An unofficial theme has become evident at ESOF over the past number of days. It was ignited by Jules Hoffmann during the first keynote speech which emphasised the importance of “work based purely on curiosity”. Since then, basic fundamental research has been highlighted repeatedly. This resounding message was acknowledged by the President of the Royal Irish Academy, Prof. Luke Drury. Yesterday he tweeted “Great to hear the strong support for the need to support fundamental and basic research in so many presentations at #ESOF2012”. So what is causing the chatter about the fundamental research and what was being done at an Irish and EU level?
This type of research is coined ‘frontier research’ by the European Research Council (ERC). In a press conference yesterday, ERC President Prof. Helga Nowotny, stated that “frontier research needs to be and has to remain part of the overall funding at EU level”. She mentioned the greater freedom that graduate students have in the United States and gave this as the reason that so many young Europeans do not return from studying there. “Scientific independence is really the key for a young person as you can work on your own ideas”.
The ERC has a number of funding schemes to encourage frontier science across Europe. With little administration and no bureaucracy these schemes aim to push researchers to their limits. To receive them the scientist must have a brilliant track record and groundbreaking idea. An Irish ERC Advanced Grant holder, Prof. Luke O’Neill of Trinity College Dublin, was on hand to share his experience of these schemes. “It’s a dream come true for a scientist to get one of these grants as they leave you alone. It’s really stimulating European scientists to do really adventurous research. Our only limitation is our own ability, there’s no bureaucracy, there’s limited admin”.

So a lack of deliverables, milestones and results in advance is stimulating pioneering science but is this feasible at a national level? Science Foundation Ireland has recently committed to fund researchers that are highly recommended by the ERC but are not successful in receiving funding. This hopes to encourage more applicants for these prestigious funding opportunities. Welcoming this initiative, O’Neill went further to hope that ERC has a transformative effect on national agencies such as SFI; “It would be great if national agencies were doing a similar programme”.
Funding at a European level sounds great in theory but in practice it is a highly competitive game. Irish researchers have been awarded a total of 27 starting and advanced grants out of a potential 2,566 since the ERC began in 2007. With so much competition in Europe, local funding is essential to get researchers to a point where they can apply for European funding. Both O’Neill and Nowotny aired their concerns about falling funding levels in Ireland. Risks include losing our outstanding Principle Investigators who could apply for advanced grants or our young researchers not getting sufficient funding to compete at an EU level. Spain is in a similar position to Ireland, in that it had built up the amount per capita it spent on funding and it is now dropping off. Troublingly, Nowotny compared Ireland and Spain to countries trying to improve their standing; “It’s probably worse if you had already at a level and you drop than wanting to go up”.

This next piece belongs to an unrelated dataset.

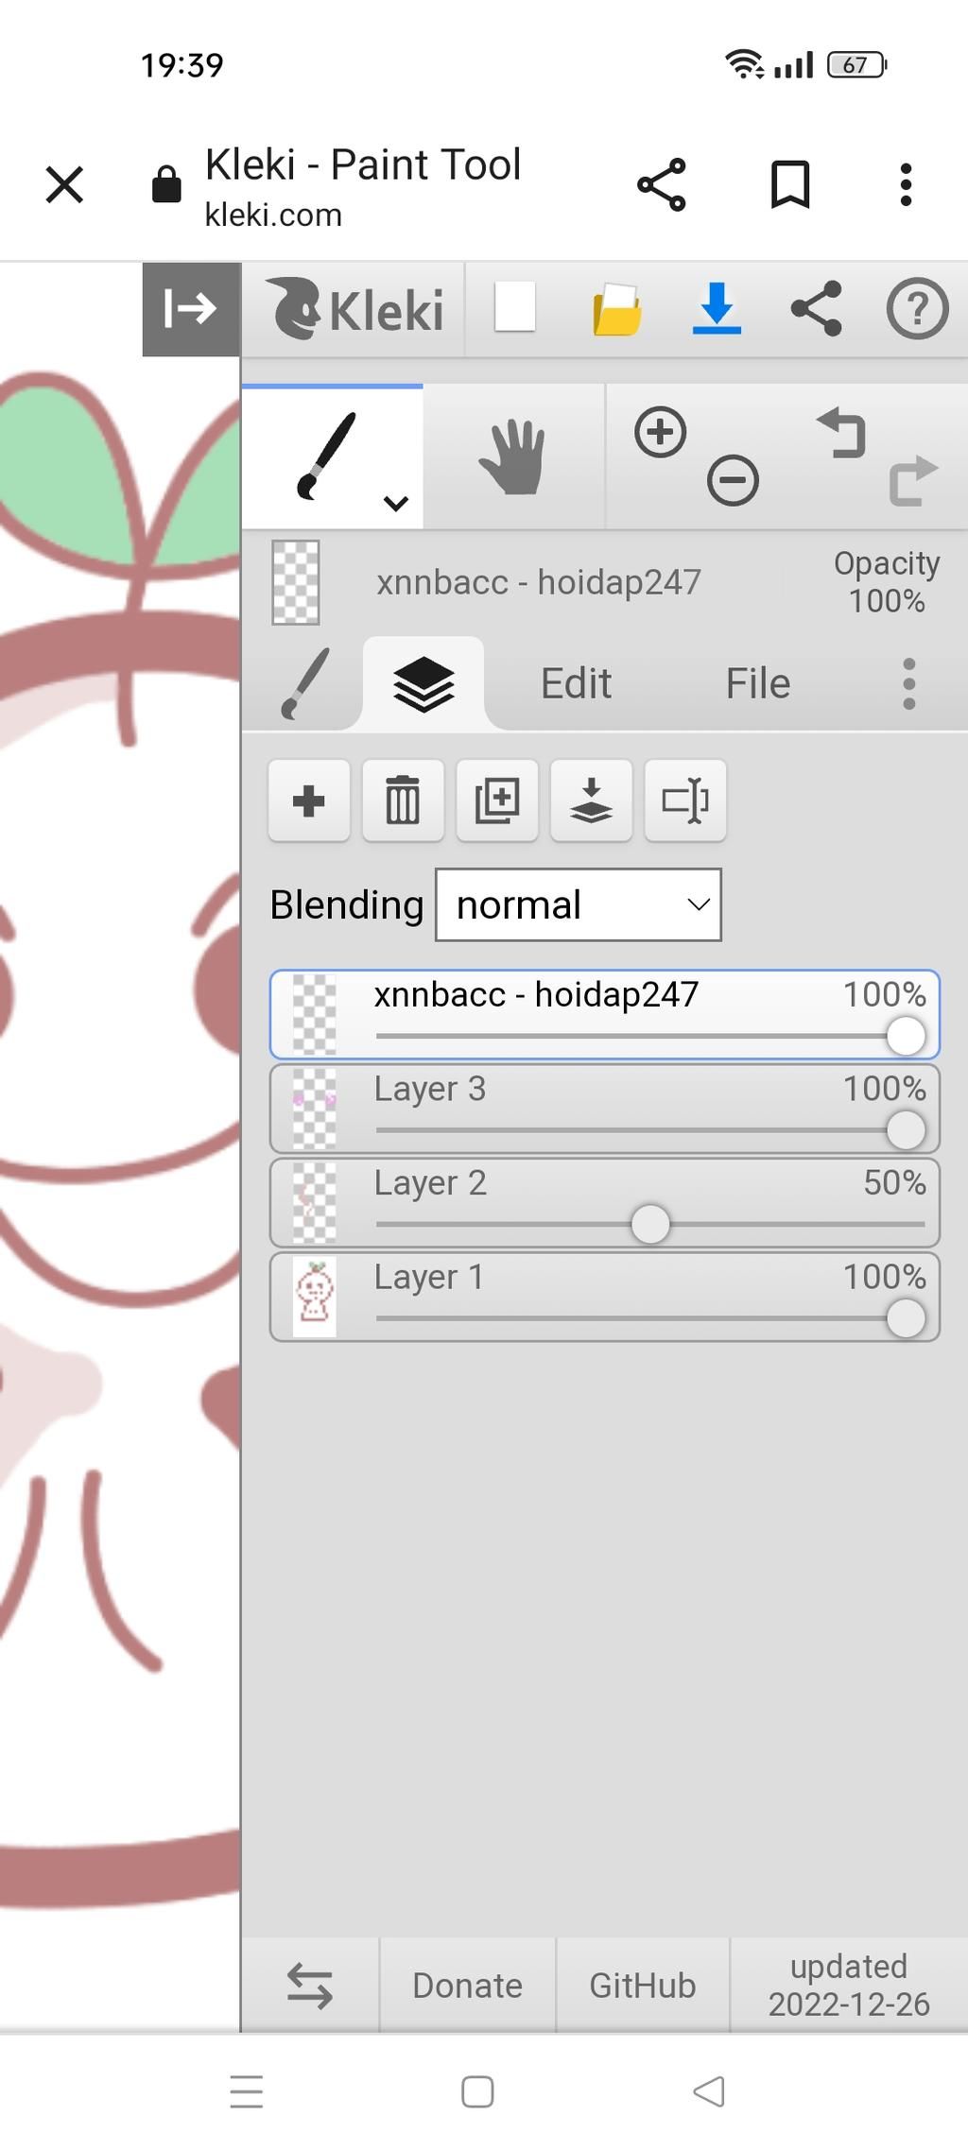The width and height of the screenshot is (968, 2151).
Task: Rename the selected layer
Action: click(685, 801)
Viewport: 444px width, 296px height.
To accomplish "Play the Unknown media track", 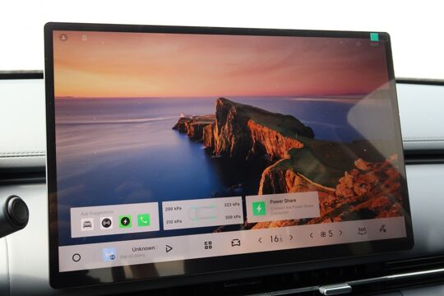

The switch from funding basic science to concentrating solely on applied industry-linked results-based research was the underlying worry in the discussions this week. Short-term gains and government agendas need to be re-focused or frontier science is at risk. Experimentation for the sake of curiosity is at the core of scientific discovery that propels society forward. Director of CERN, Rolf-Dieter Heuer, summarised this perfectly during his keynote address today; “The beauty of basic research is that it has a clear target of knowledge gain”. Surely our national funding agencies should prick up an ear and listen to the underlying message at Europe’s biggest science conference: go back to the basics!